__Texto fornecido__.
# # #

O Estado de S. Paulo.
Sugiro que façamos o bom e o possível, e não fiquemos buscando eternamente o ótimo, como vem ocorrendo há anos, sem sucesso
Há muito tempo discute-se no Brasil a
necessidade de uma reforma tributária, pois o sistema atual é caótico, tributa
em demasia o consumo – onerando proporcionalmente mais quem ganha menos – e
subtributa a renda e o patrimônio. Não é à toa que isso ocorre. É bem mais
fácil cobrar tributos indiretos, como ICMS, IPI, ISS, o PIS e a Cofins, do que
os diretos, como o Imposto de Renda, IPVA ou IPTU, por exemplo.
O caso do ICMS se destaca, provavelmente, como o maior problema do sistema tributário, tendo 27 legislações diferentes, que se multiplicam em milhares de normas fiscais, impossíveis de serem observadas na sua totalidade por empresas que operam em várias unidades da Federação. Os conflitos e a judicialização crescem exponencialmente.
No caso da União, há anos, o Executivo
tenta fazer uma reforma que simplifique o sistema vigente e que gere uma
neutralidade global na arrecadação. Paralelamente, tramitam no Congresso
Nacional diversas Propostas de Emenda à Constituição (PECs) sobre o tema.
A necessidade de uma reforma tributária é
compartilhada por governos, empresas e sociedade. E, se todos querem, por que não
é feita? Porque cada agente tem a sua proposta e elas não são coincidentes. Os
governos querem aumentar ou manter a atual carga tributária, já os
contribuintes querem reduzi-la. O único consenso é na simplificação, porém até
nisso pensam de maneira diferente.
As PECs em tramitação no Congresso buscam a
unificação dos tributos sobre o consumo, com alíquota única e princípio de
destino, sem benefícios fiscais e sem aumento de carga total, a dita
neutralidade. Ao analisar essas propostas, verificamos que resultarão numa
redução na tributação da indústria e num aumento expressivo da carga nos
setores de serviços e da agropecuária, que compensariam a redução dos impostos
do setor industrial. Algo impensável de fazer, porque impactaria diretamente
nos preços dos serviços, como os de saúde, educação, transporte e construção
civil, e ainda do setor agropecuário, como carne, leite, ovos, arroz, feijão,
entre inúmeros outros produtos.

# # #

__Seção de dados__.

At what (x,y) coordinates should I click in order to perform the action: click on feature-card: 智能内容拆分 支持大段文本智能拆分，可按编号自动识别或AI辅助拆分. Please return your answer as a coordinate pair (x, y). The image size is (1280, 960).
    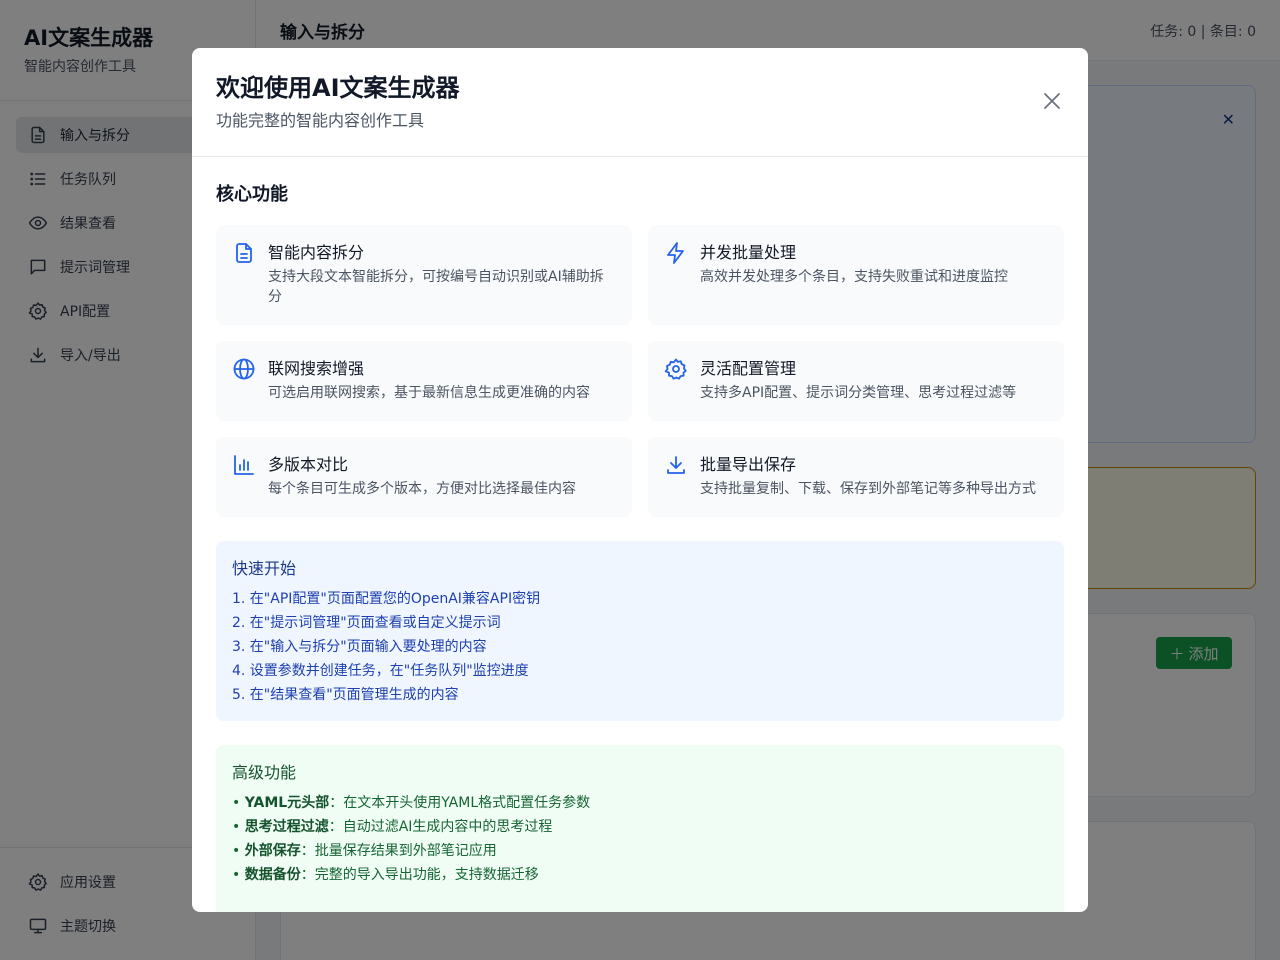
    Looking at the image, I should click on (424, 275).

# # #

__Partes do exercício__.
1. Transcreva o trecho do texto sobre reforma tributária que começa com as palavras "Sugiro que façamos" e termina com "IPTU, por exemplo.", alterando "tributos indiretos" para "impostos indiretos".
2. Quais tributos indiretos o texto sobre reforma tributária cita como exemplos?
3. Retome o texto sobre reforma tributária a partir do ponto em que ele para.
Esse material foi tirado de outra fonte.

__Respostas das tarefas__.
1.
Sugiro que façamos o bom e o possível, e não fiquemos buscando eternamente o ótimo, como vem ocorrendo há anos, sem sucesso
Há muito tempo discute-se no Brasil a
necessidade de uma reforma tributária, pois o sistema atual é caótico, tributa
em demasia o consumo – onerando proporcionalmente mais quem ganha menos – e
subtributa a renda e o patrimônio. Não é à toa que isso ocorre. É bem mais
fácil cobrar impostos indiretos, como ICMS, IPI, ISS, o PIS e a Cofins, do que
os diretos, como o Imposto de Renda, IPVA ou IPTU, por exemplo.

2. ICMS, IPI, ISS, PIS e Cofins.

3.
Os benefícios fiscais concedidos por União,
Estados e municípios a empresas são outro problema a ser resolvido. A
tributação totalmente no destino anularia grande parte desses benefícios,
acentuando a desvantagem locacional de empreendimentos, levando a uma
realocação de plantas industriais para grandes centros consumidores, com impactos
significativos na economia local. A eliminação do IPI destruiria a Zona Franca
de Manaus, sem que ainda existam outras atividades econômicas que a substituam.
O Amazonas simplesmente teria sua economia arruinada.
Como se isso não bastasse, as PECs hoje em
tramitação ainda estabelecem um grande período de transição, com a convivência
entre os tributos que serão substituídos no tempo pelo novo imposto a ser
criado, aumentando a complexidade dos contribuintes no cumprimento de suas
obrigações acessórias e principais. Some-se a isso a dificuldade dos Fiscos em
estabelecer alíquotas que sejam de fato neutras e a tendência de errar para
cima, com receio da perda de receitas.
Com um tributo novo, que, por óbvio, não
teria ainda sua jurisprudência consolidada no Judiciário, inúmeras teses seriam
levantadas e judicializadas, podendo inviabilizar a arrecadação nos valores
inicialmente estimados, com grave impacto nas finanças dos entes e no
atendimento às demandas da sociedade.
Dito isso, o que fazer? O ideal seria uma
reforma tributária em etapas. Começando pela unificação do PIS e da Cofins,
como tributo de valor adicionado e alíquotas diferenciadas, ao menos
inicialmente, aplicável para a indústria, o setor de serviços e a agropecuária,
via legislação infraconstitucional. Desta forma, estaríamos testando a nova
base de tributação e os riscos jurídicos e fiscais. Eliminados ou mitigados
esses riscos, poder-se-ia aos poucos aumentar a carga deste tributo e ir
eliminando outros, como o IPI, o ICMS e o ISS, em comum acordo entre União,
Estados e municípios. Ao final, teríamos um único tributo, com alíquotas e
arrecadação dividida em três partes: federal, estadual e municipal.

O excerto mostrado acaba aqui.